§ **YOUR TASK**
Starting at the first line of the entries, extract each line up to and including the one that contains "1523x784 pixels.", but leave out the pictures.
:: GIVEN RECORDS ::
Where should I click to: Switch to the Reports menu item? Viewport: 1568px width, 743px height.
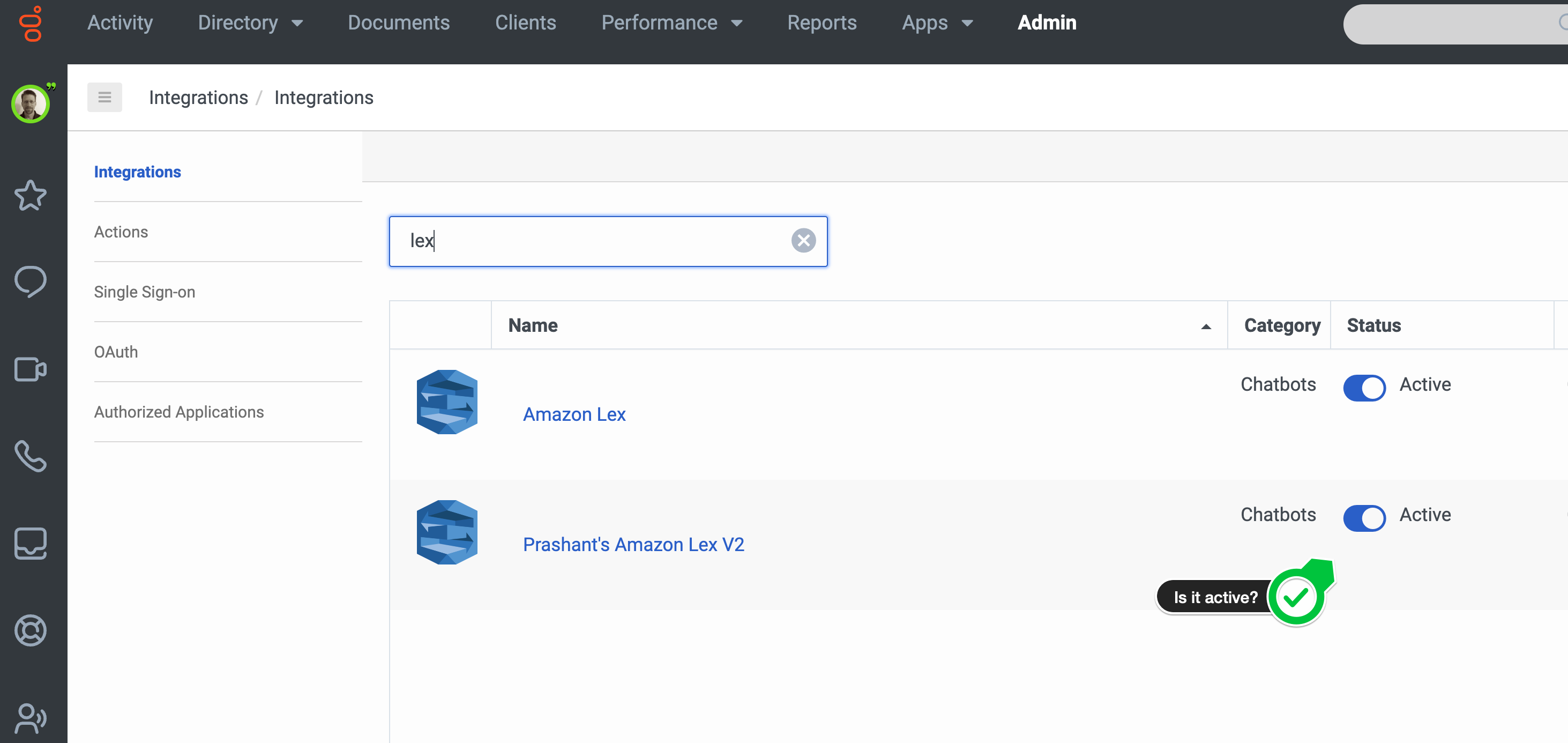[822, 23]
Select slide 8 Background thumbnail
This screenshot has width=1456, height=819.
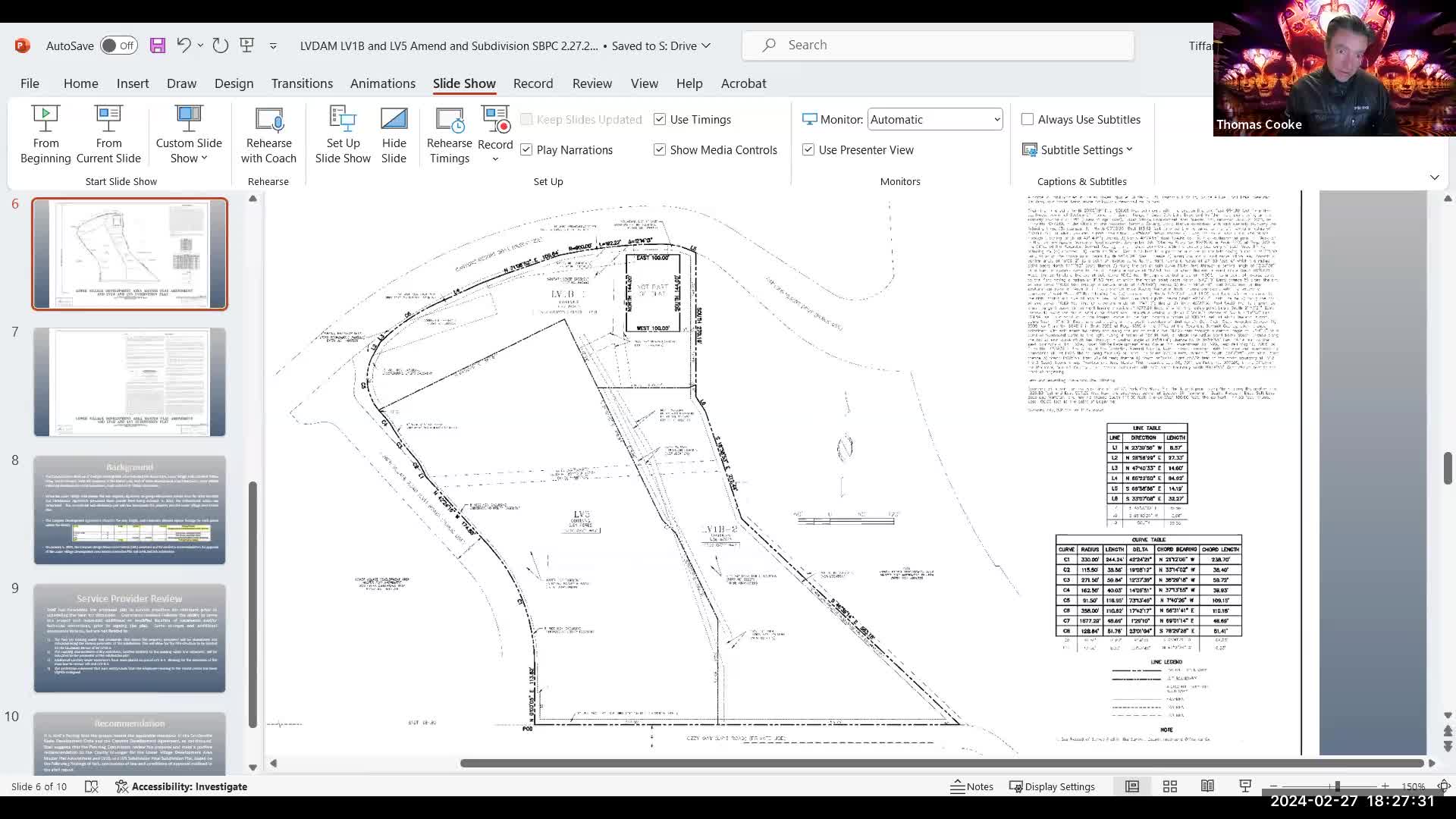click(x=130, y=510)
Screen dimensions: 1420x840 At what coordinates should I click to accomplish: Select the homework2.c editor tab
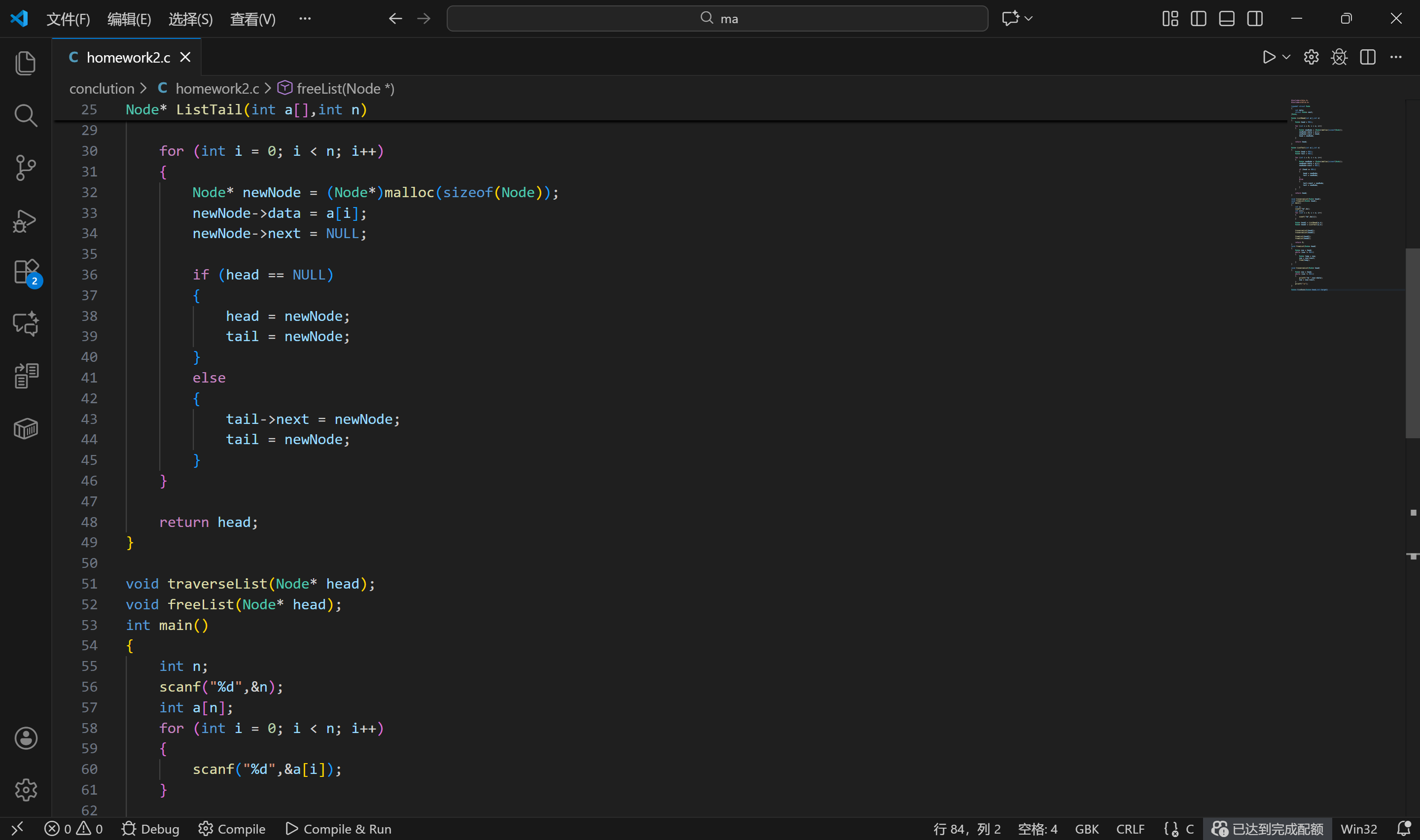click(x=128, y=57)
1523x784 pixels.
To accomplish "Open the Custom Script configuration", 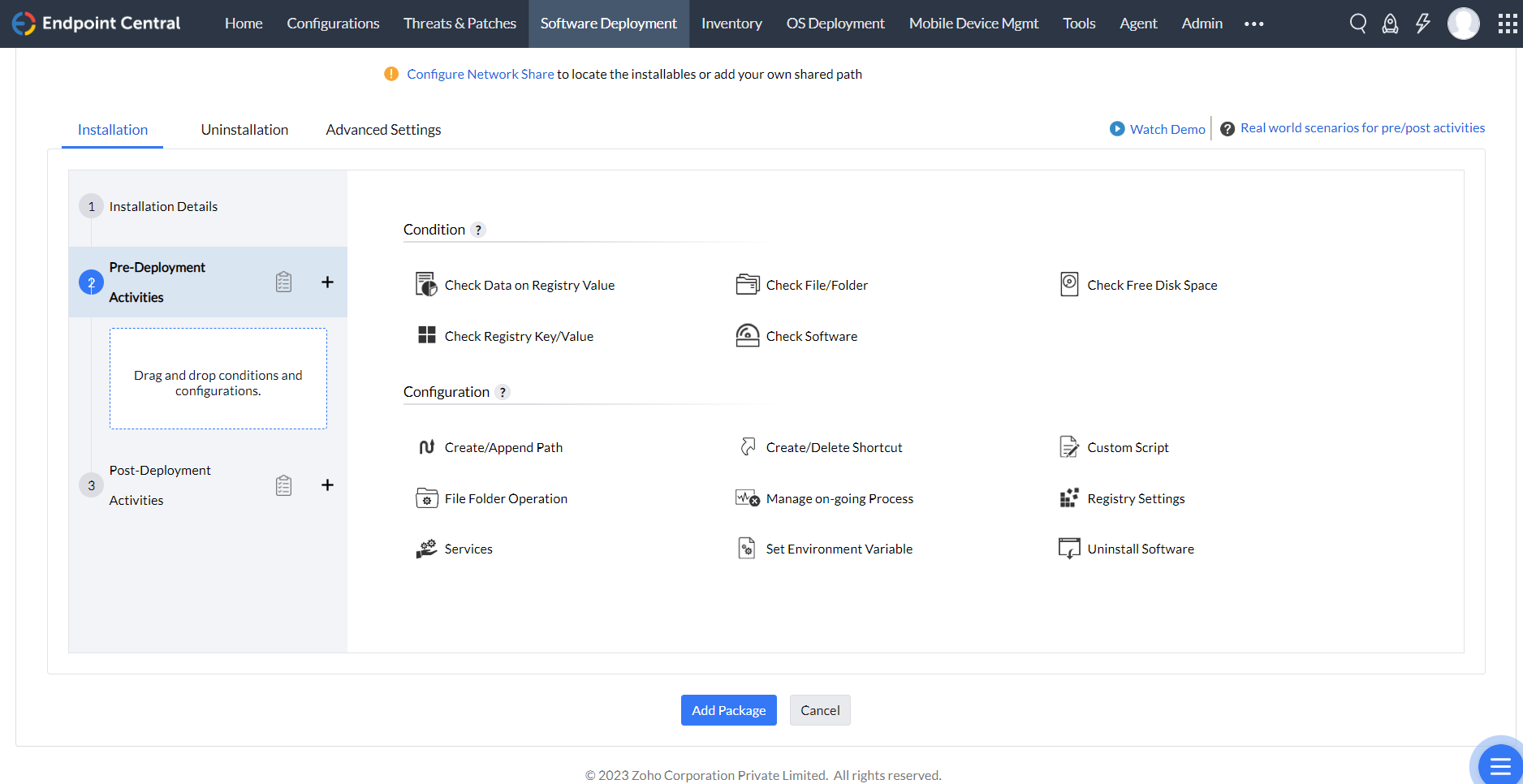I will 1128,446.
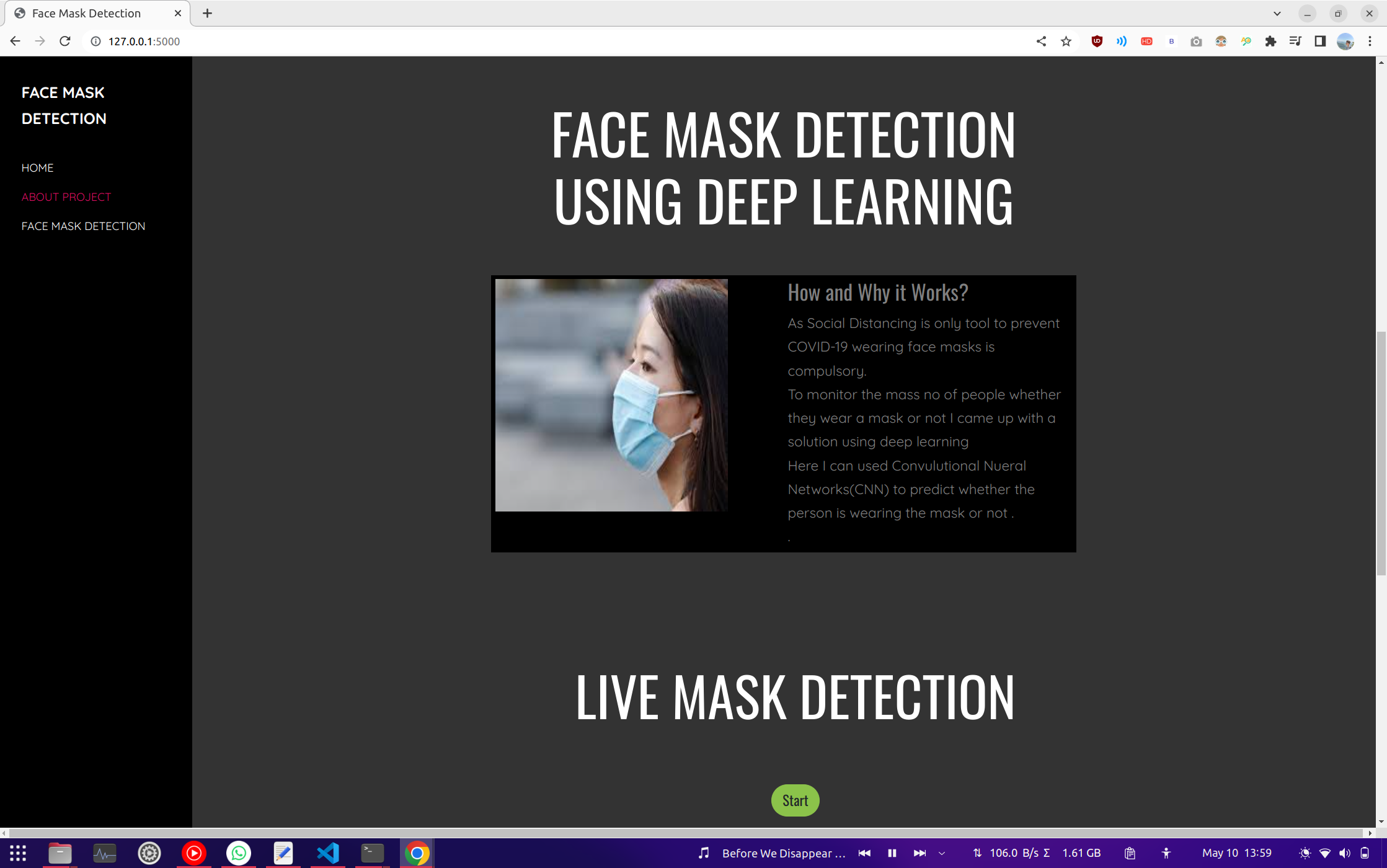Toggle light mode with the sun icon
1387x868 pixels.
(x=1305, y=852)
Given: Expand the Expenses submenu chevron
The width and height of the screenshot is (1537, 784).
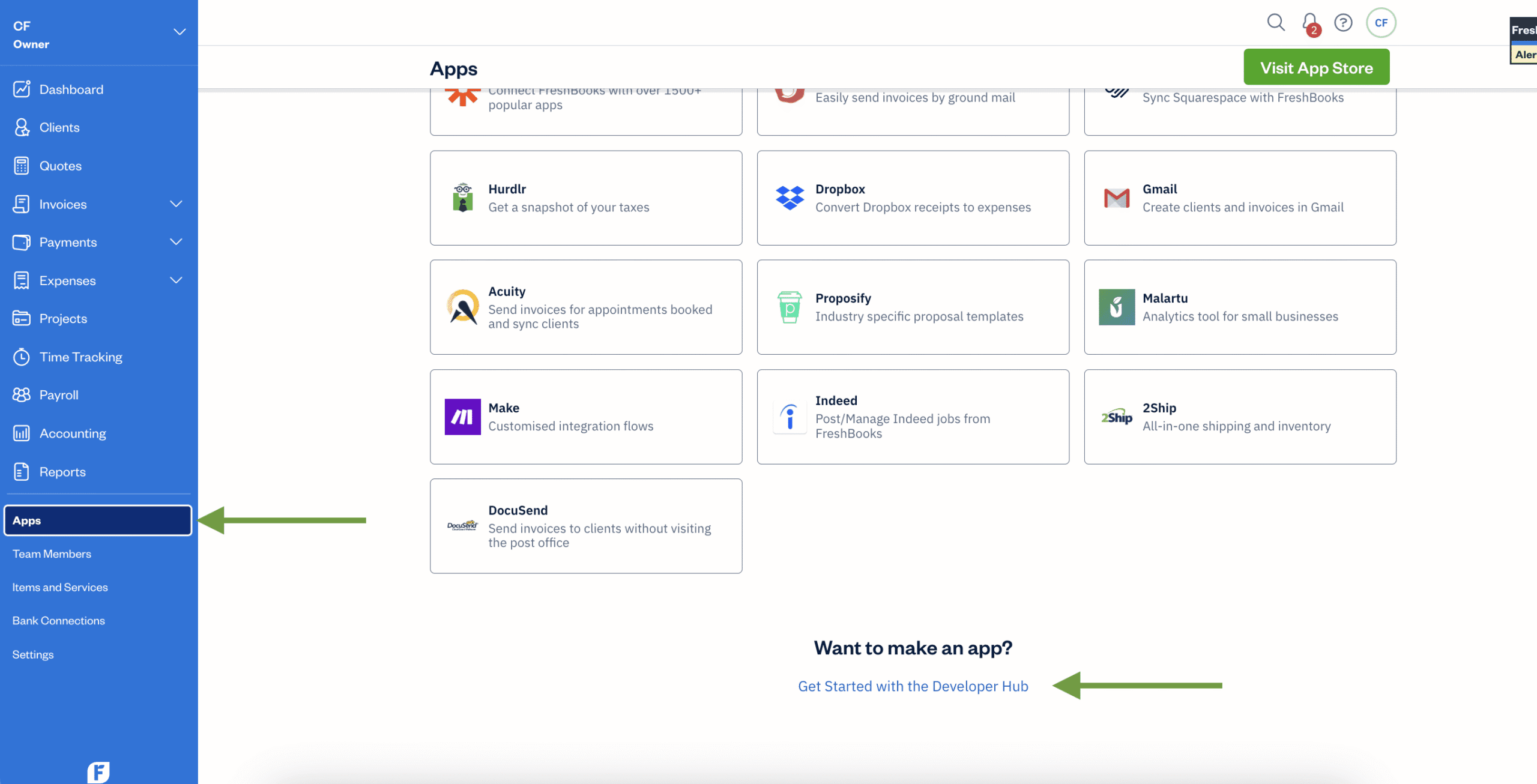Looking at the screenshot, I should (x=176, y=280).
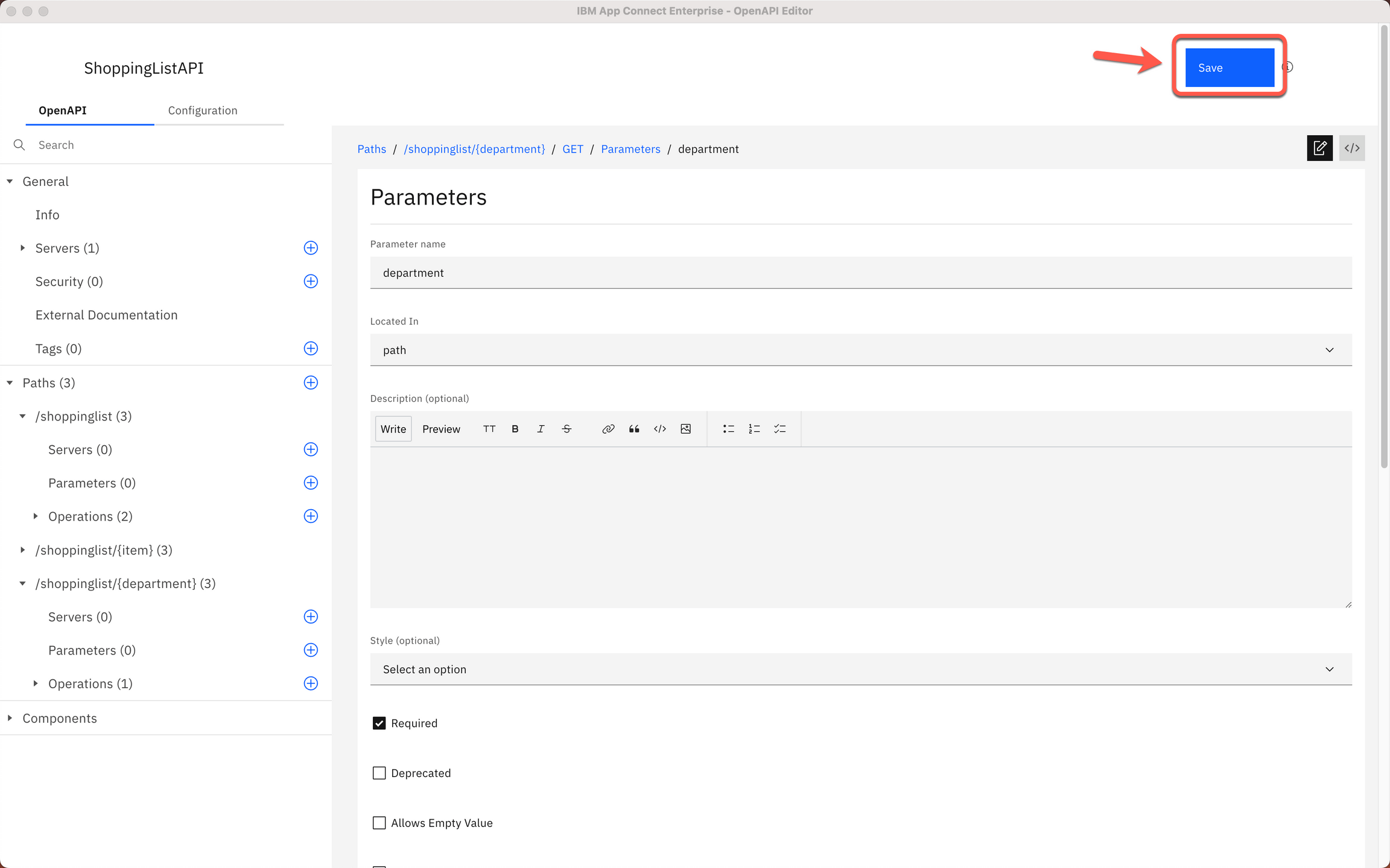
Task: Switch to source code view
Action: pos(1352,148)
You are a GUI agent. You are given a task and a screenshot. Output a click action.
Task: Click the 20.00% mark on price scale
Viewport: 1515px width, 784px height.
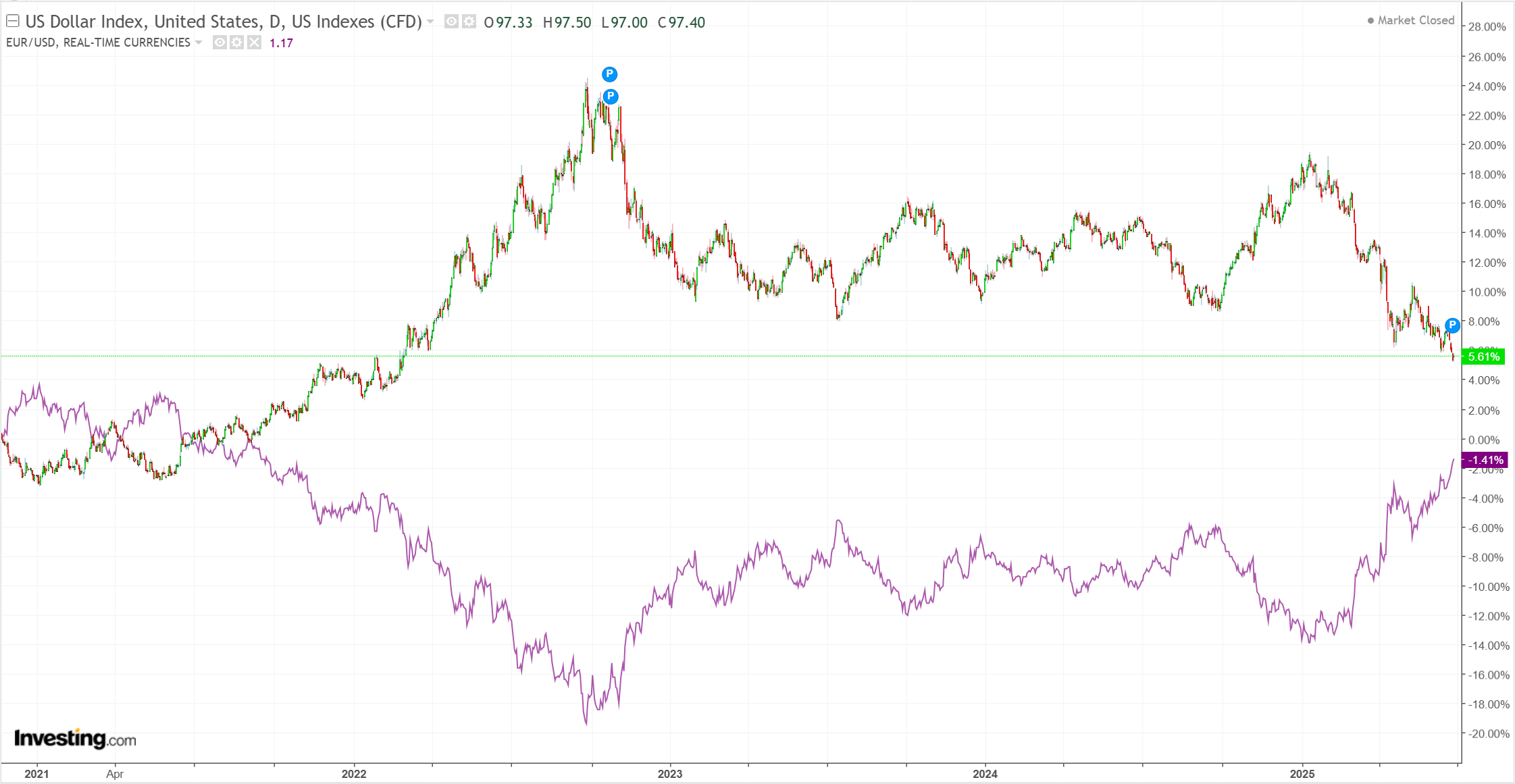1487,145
:::
§ **RESULT OF THIS EXERCISE**
Where should I click to: Switch to the Reports menu item? Viewport: 1568px width, 743px height.
[822, 23]
Select slide 8 Background thumbnail
This screenshot has width=1456, height=819.
click(x=130, y=510)
Screen dimensions: 1420x840 At what coordinates should I click to accomplish: Select the homework2.c editor tab
click(x=128, y=57)
1523x784 pixels.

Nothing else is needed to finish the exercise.